Mitochondrial Transplantation Promotes Protective Effector and Memory CD4 + T Cell Response During Mycobacterium Tuberculosis Infection and Diminishes Exhaustion and Senescence in Elderly CD4 + T cells.

Tuberculosis (TB), caused by Mycobacterium tuberculosis (M.tb), is a major global health concern, particularly affecting those with weakened immune systems, including the elderly. CD4 + T cell response is crucial for immunity against M.tb, but chronic infections and aging can lead to T cell exhaustion and senescence, worsening TB disease. Mitochondrial dysfunction, prevalent in aging and chronic diseases, disrupts cellular metabolism, increases oxidative stress, and impairs T-cell functions.
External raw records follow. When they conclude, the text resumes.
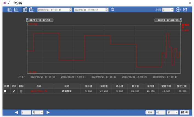Click the first chart type icon in toolbar
Image resolution: width=194 pixels, height=117 pixels.
click(x=10, y=10)
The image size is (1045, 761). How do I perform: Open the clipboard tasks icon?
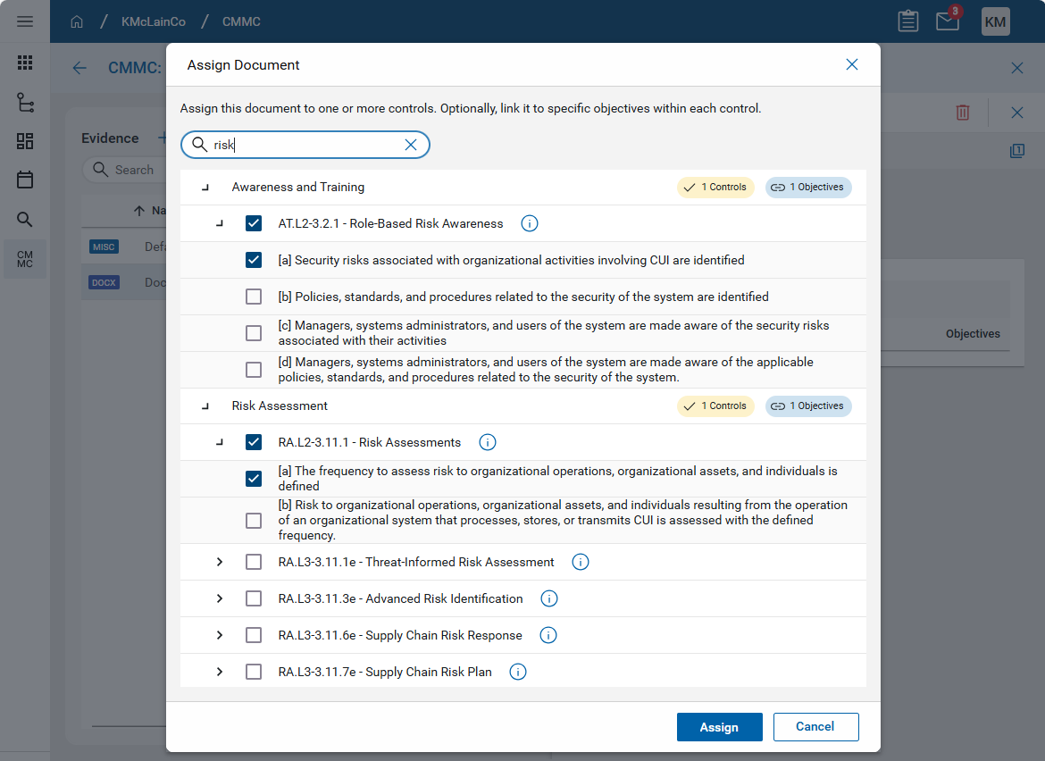[x=908, y=21]
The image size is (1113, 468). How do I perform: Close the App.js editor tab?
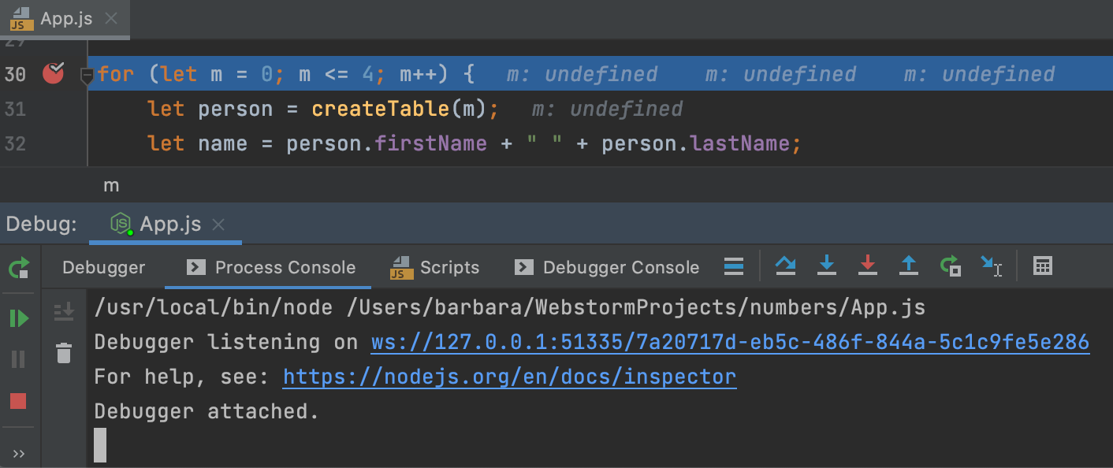click(111, 19)
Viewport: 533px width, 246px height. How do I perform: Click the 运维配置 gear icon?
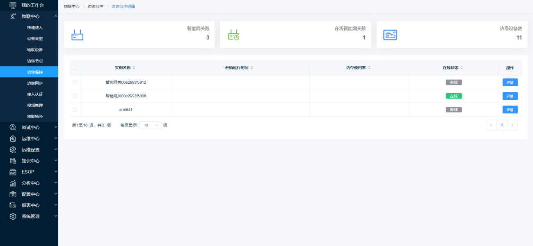coord(13,149)
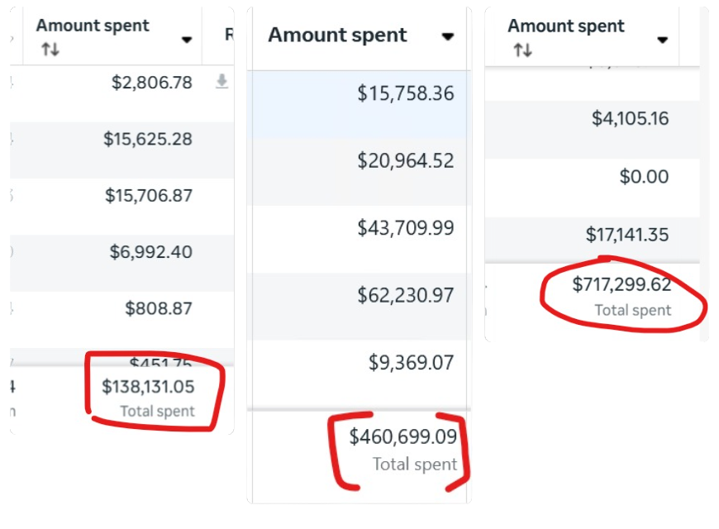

This study investigates the effect of mitochondrial transplantation (mito-transfer) on CD4 + T cell differentiation and function in aged mouse models and human CD4 + T cells from elderly individuals. Mito-transfer in naïve CD4 + T cells is found to promote protective effector and memory T cell generation during M.tb infection in mice. Additionally, it improves elderly human T cell function by increasing mitochondrial mass and altering cytokine production, thereby reducing markers of exhaustion and senescence. These findings suggest mito-transfer as a novel approach to enhance aged CD4 + T cell functionality, potentially benefiting immune responses in the elderly and chronic TB patients. This has broader implications for diseases where mitochondrial dysfunction contributes to T-cell exhaustion and senescence.